Having got below Brooks Peninsula, we felt we could relax a bit, if not too much. We took the reward of a long night’s sleep without alarm and a leisurely breakfast of fried potatoes and eggs before suiting up and departing through Gay Passage to the south. Soon we were in the open ocean.

It is known to all that the weather improves markedly below Brooks, all but Environment Canada. The forecast called for southerlies building to gale force late in the day. In the morning winds were light and the sea state subdued. We took a route inside the reefs and by Spring Island the sky had cleared. We had sun for the first time since arrival at Port Hardy.

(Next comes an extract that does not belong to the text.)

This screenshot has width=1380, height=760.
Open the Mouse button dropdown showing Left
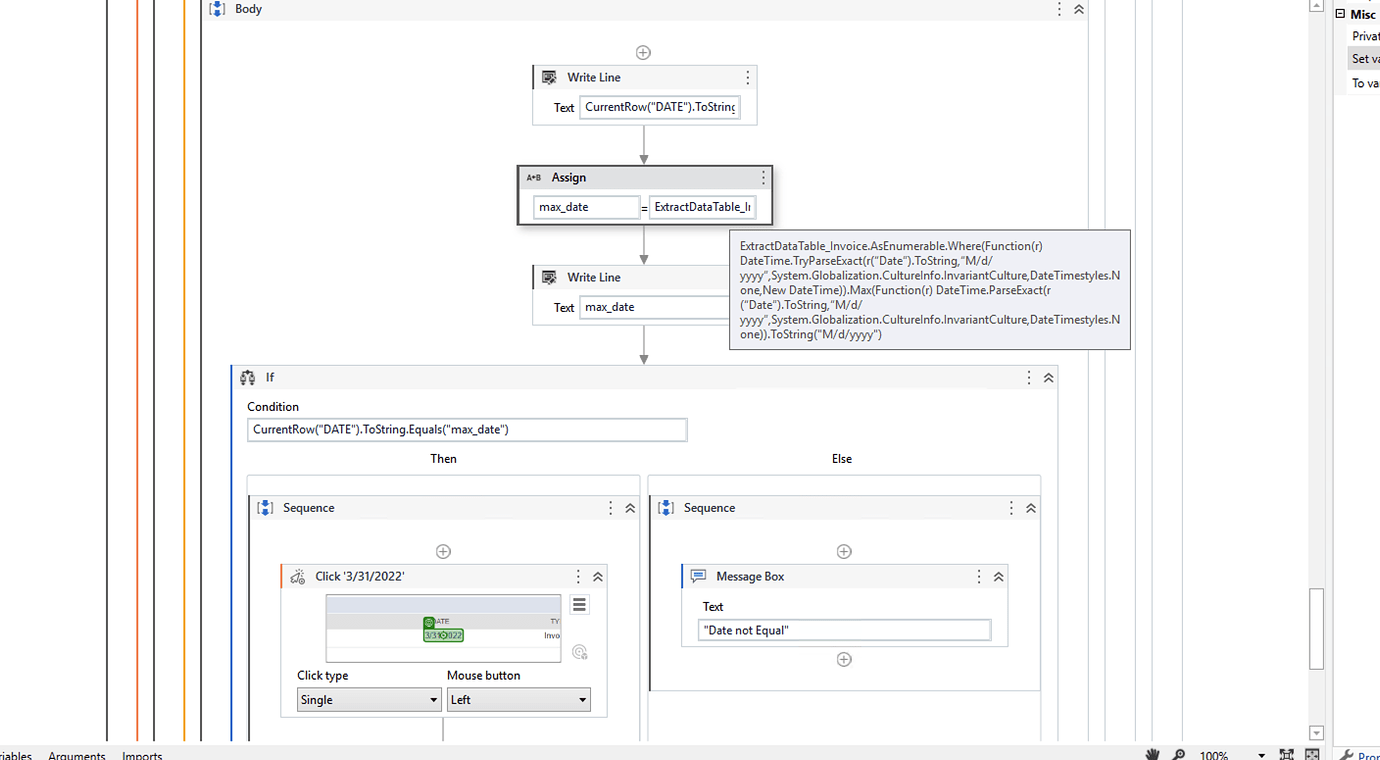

At Tatchu Point Jay spotted a fin to stern, then three. A Humpback greeting, I presumed, but Kurt said Orcas. They didn’t approach. Murres, Puffins, Sooty Shearwaters–birds of shore and sea mixed it up in this zone.

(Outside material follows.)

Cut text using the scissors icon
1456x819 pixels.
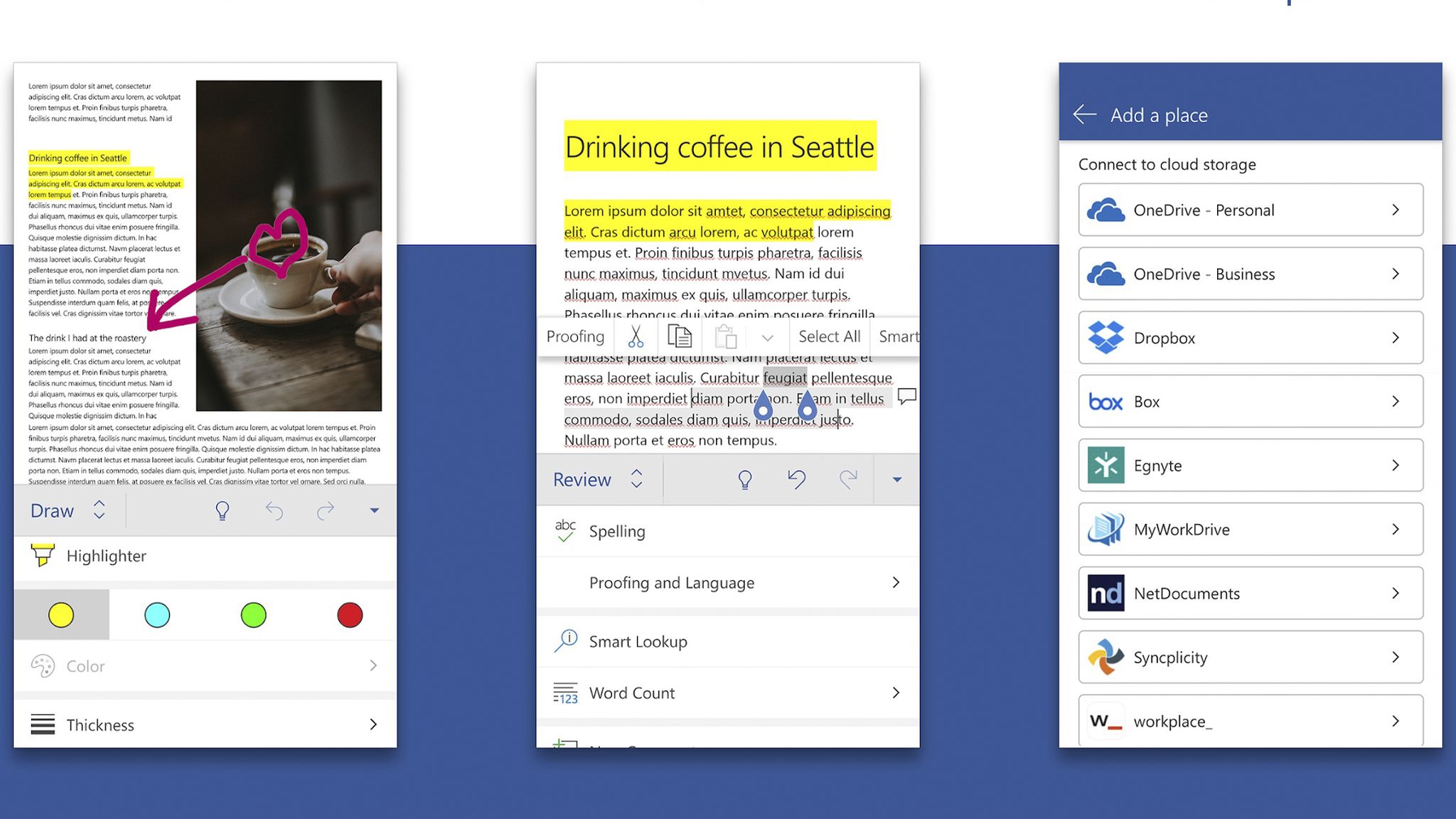(x=636, y=336)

Turning into Esperanza Inlet, we ran before the breeze and in the warmth of sun soon stripped off our layers of protection. We intended to take Nootka Island’s inside passage. The day continued to open as the mountains of Vancouver rose around us; the sea became a lake and emboldened by evident summer, we agreed to go all the way to the fishing village, Tahsis.

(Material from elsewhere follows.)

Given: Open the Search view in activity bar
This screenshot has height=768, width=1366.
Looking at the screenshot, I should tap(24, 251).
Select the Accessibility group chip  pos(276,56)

In Hecate Channel Kurt spied a whiteness within the monotony of green trees, a bald eagle at his perch. We diverted course; Jay unearthed from his duffle a bazooka telephoto lens and began firing as I edged the boat in close. Here we learned Jay can whistle. With tongue doubled back, create a donut with thumb and forefinger. Insert in mouth and exhale with force. The sound produced pierced such that I felt a blade enter my brain from both ears. But the eagle didn’t stir where stirring was the intent. We wanted him on film in flight. Minutes of haloowing and clapping finally lifted him, though more from resignation than fear.

Immediately after, the engine began to hesitate. We had already had some issues and had renewed fuel filters. Now steam poured from the exhaust pipe. We limped through tight Tahsis Narrows, so deep they are unaffected by tide, and up the runway-straight entrance to Tahsis, docking in the late evening under iron peaks still covered in snow.

Before dinner, before beer even, showers, paid for by Kurt. Then Vancouver Island beer and Lamb tenderloins at a dockside restaurant and to bed.

52 miles.

One Comment on “Bunsby to Tahsis

  1. But *why* did Kurt pay for showers for the crew? If we nose out the answer, I’d bet it’s simple self-interest.